« BackInterning in Gomedium.comSubmitted by todsacerdoti 3 days ago
  • pjmlp 9 hours ago

    Interestingly enough, by following up some references of the article I discovered that Go is also following up on Java and .NET design decisions, that maybe could be there early on.

    - Deprecating finalizers and using cleaner queues (https://openjdk.org/jeps/421)

    - Weak references (https://learn.microsoft.com/en-us/dotnet/api/system.weakrefe..., https://docs.oracle.com/javase/8/docs/api/java/lang/ref/Weak...)

    Related tickets,

    "runtime: add AddCleanup and deprecate SetFinalizer" - https://github.com/golang/go/issues/67535

    "weak: new package providing weak pointers" - https://github.com/golang/go/issues/67552

    One day Go will eventually have all those features that they deemed unnecessary from "complex" languages.

    • nasretdinov 5 hours ago

      Note that both of those features use generics, which weren't present in the language before, so IMO Go just prefers to wait a bit before implementing useful features instead of having too many of them (ahem, Swift?)

      • pjmlp 5 hours ago

        They use generics because they are available now, otherwise most likely they would be magic functions like before.

      • badhombres 5 hours ago

        I think that’s a bit of a stretch to say go will implement all the features of c# and Java because of a few new features. Go isn’t a frozen language, they just take a lot of time and discussion before committing to a major change.

        • pjmlp 2 hours ago

          The point isn't implementing all the features of c# and Java, rather doubling down on their simplicity mantra against all programming language complexity, only to revisit such decisions years later, because after all the other programming languages had good reasons to have such features in first place.

        • pyrale 3 hours ago

          Go is an exercise in re-discovering the state of the art in programming languages. I guess they proved that experience is the teacher of fools.

        • jfoutz 15 hours ago

          Interning is neat. Most of my experience is really dated. Primarily in the JVM, and mostly for class names, for reflection and class loaders. It's sort of surprising seeing this added to go, with its desires for minimalism. But when you can use it, it can be a big win.

          Look past the "loading the whole book in memory" the author gets to the point soon enough.
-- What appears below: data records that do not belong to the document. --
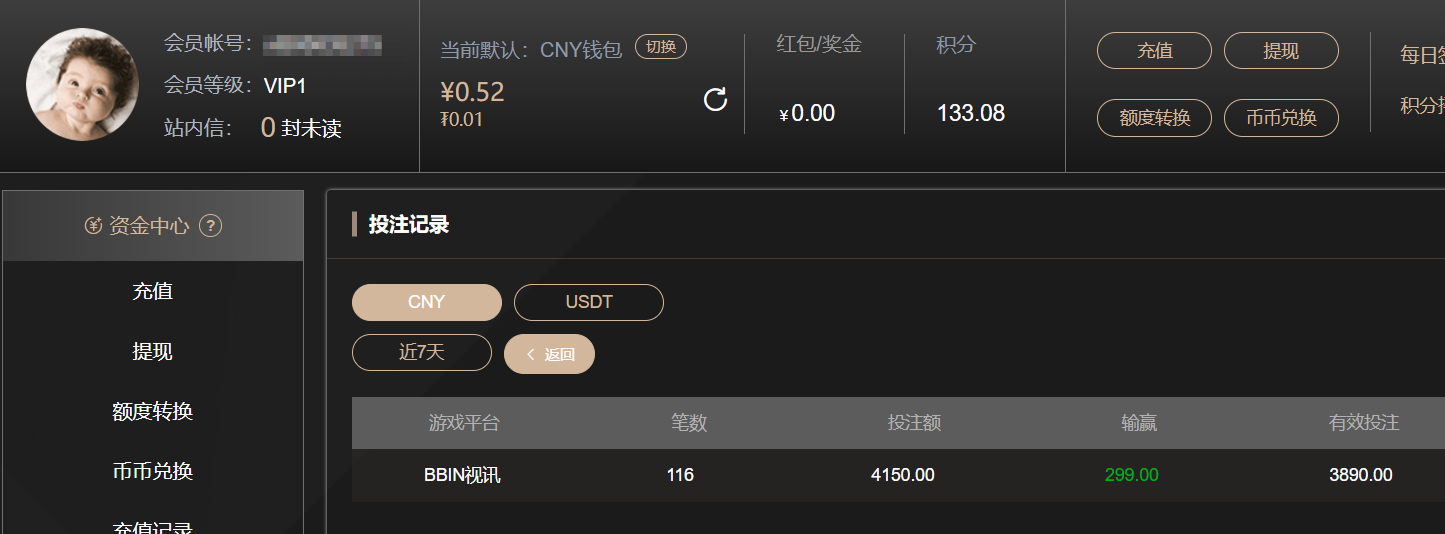The width and height of the screenshot is (1445, 534).
Task: Click the 返回 back button
Action: 550,354
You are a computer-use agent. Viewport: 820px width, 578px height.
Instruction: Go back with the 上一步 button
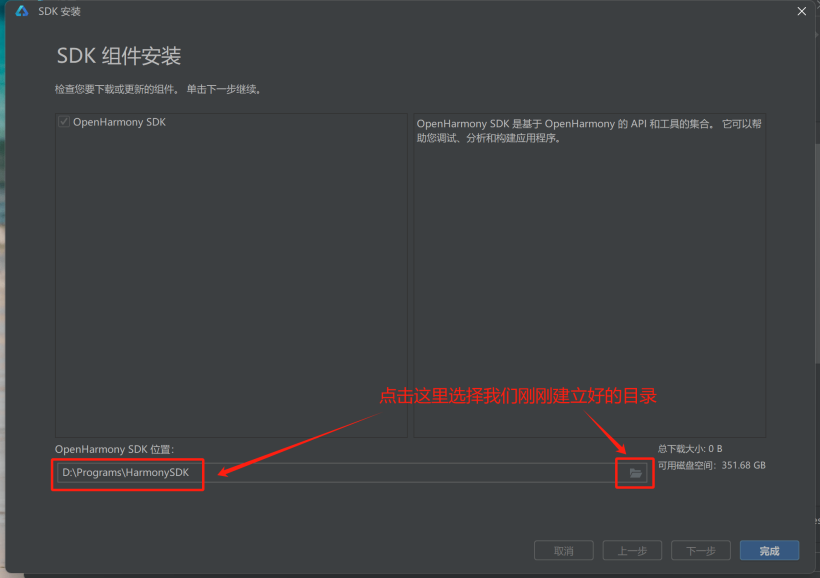tap(632, 551)
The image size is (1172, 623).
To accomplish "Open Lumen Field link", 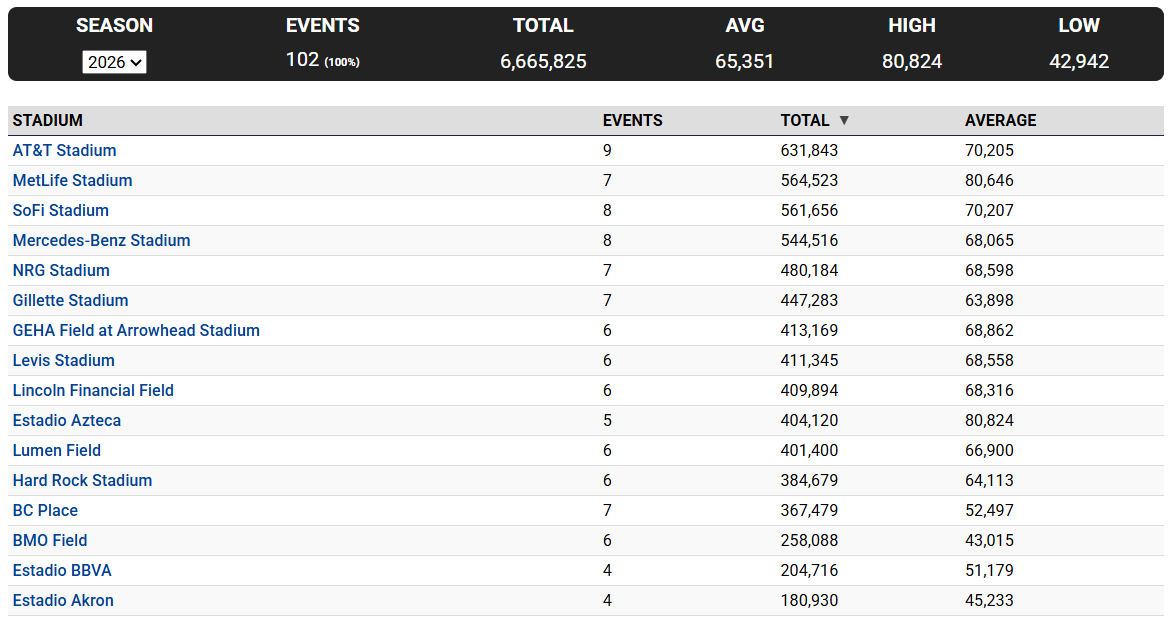I will point(57,450).
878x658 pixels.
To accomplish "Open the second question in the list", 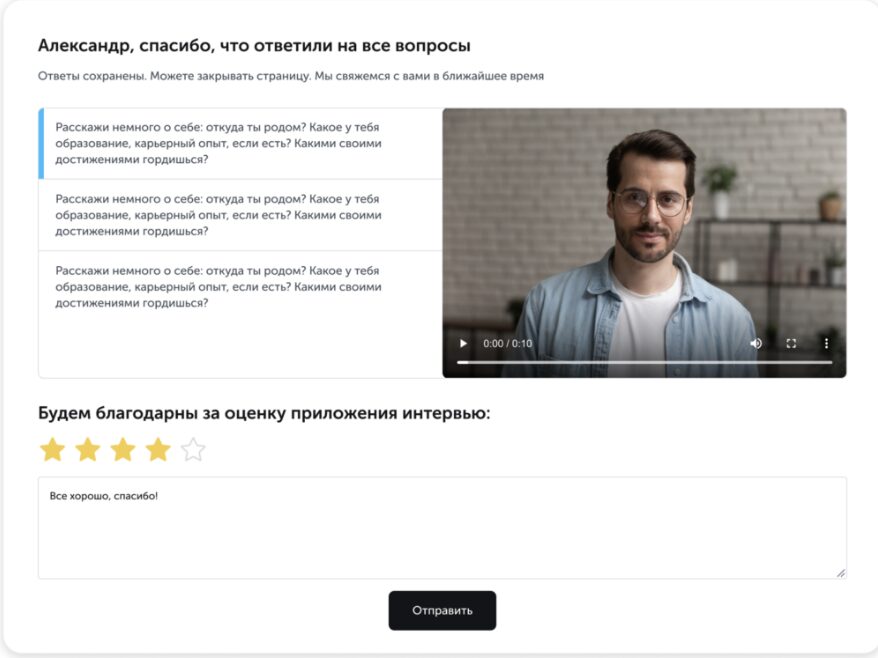I will pos(241,215).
          The ip address example is ok. It's true, and highlights some important points. But keep in mind pointers are 64 bit. If you're not ipv6, and you're shuffling a lot of them, you're probably better off just keeping the uint64 and converting to string and allocating the struct as needed. interning doesn't appear to be much of a win in that narrow case. but if you do care about ipv6, and you're connecting to millions of upstreams, it's not unreasonable.
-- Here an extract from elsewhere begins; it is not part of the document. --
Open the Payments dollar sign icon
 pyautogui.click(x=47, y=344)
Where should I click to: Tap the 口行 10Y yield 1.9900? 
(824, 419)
          It's neat it's available. it's good to be aware of interning, but it's generally not a huge win. For a few special cases, it can be really awesome.

          ** edit uint32 for ipv4. bit counting is hard.

        • saylisteins 30 minutes ago

          Will this work across different goroutines?

          • val_deleplace a few seconds ago

            Yes, the package is designed to be thread-safe

          • nickcw 8 hours ago

            The unique package is my top feature for go1.23. I've been experimenting with it in rclone.

            People often want to have millions of S3 objects in memory and reducing the memory used would be very desirable.

            I interned all the strings used - there are a lot of duplicates like Content Type and it reduced the memory usage by about 30% which is great.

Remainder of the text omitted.